Là-dessus, il est lamentable de constater que la masse imbécile des journalistes et des autres,  qui s’offusquent de la violence justifiable des réactions de Monsieur MELENCHON, lequel une fois n’est pas mon copain, mais pourrait bien  le devenir.  Je  ne parle pas non plus  des hommes politiques voire des magistrats et anciens magistrats qu’on interroge ça et là, bref, il est lamentable  donc de constater que tout le monde trouve normal les perquisitions en séries et vagues,  qui ont eu lieu dans le camp MELENCHON.

On ajoute c’est encore pire scandaleux qu’on puisse mettre en question la loi.

Alors, on nous a asséné le principe d’égalité devant celle-ci.

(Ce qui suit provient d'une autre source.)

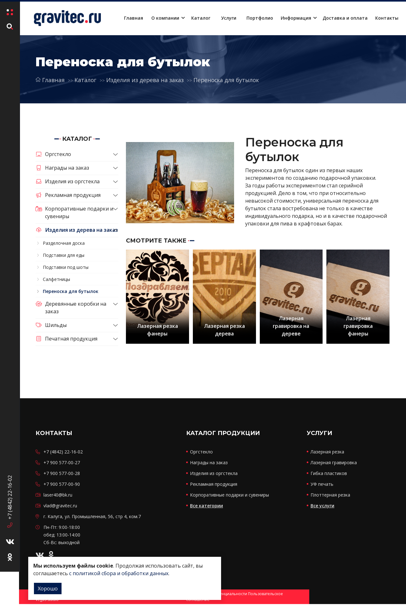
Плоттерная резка (330, 496)
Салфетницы (56, 279)
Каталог (200, 18)
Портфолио (259, 18)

Déjà, il est faux parce qu’il ne doit pas s’appliquer aux représentants directs (les parlementaires) du peuple souverain, non plus qu’à leurs mouvements (c’est écrit à la fois à l’art 2 de la déclaration des droits et à l’art. 4 de la  constitution). Sinon, il n’existe aucune protection contre les abus du pouvoir. L’arbitraire. Qui peut parfaitement être celui du juge, l’imperium comme ils disent.

Ensuite, on nous a dit qu’un juge des libertés, donc sous réserve de ce qui précède,  un vrai juge, pas un représentant du parquet aux ordres du pouvoir, de tous les pouvoirs, quels qu’ils soient, a autorisé les perquisitions. J’ignore si c’est vrai.

Si c’est vrai, ce magistrat en principe indépendant a donc agi dans le cadre de l’art. 76 du Code de procédure pénale,  qui permet en effet, sans contradictoire, d’ordonner ces mesures, mais dans des cas très précis. Et ici, on a la conviction qu’on a beaucoup forcé le cadre légale du texte.

Ce qui désole finalement est que personne, y c compris dans le camp MELENCHON, n’imagine mettre en cause la constitutionnalité de l’art. 76 en question, qui a permis au juge des libertés de statuer ainsi.

Car Mesdames et Messieurs les ignorants si pontifiants et  autant vertueux, la loi (ordinaire) peut être remise en cause constitutionnellement par la question prioritaire de constitutionnalité.

Je viens de vérifier à l’instant sur le site Internet du Conseil constitutionnel, et sauf erreur de ma part quant au traitement des recours qui y est désormais réalisé sous   Excel, l’art. 76 du Code de procédure pénale, qui résulte de  l’art. 1er de la loi n° 2010-768 du 9 juillet 2010, qui l’a instauré, n’y a jamais été même été examiné.

C’est d’autant plus triste qu’il est un peu, -et même beaucoup,  en contradiction interne grave aux les articles 2 et 4 précités.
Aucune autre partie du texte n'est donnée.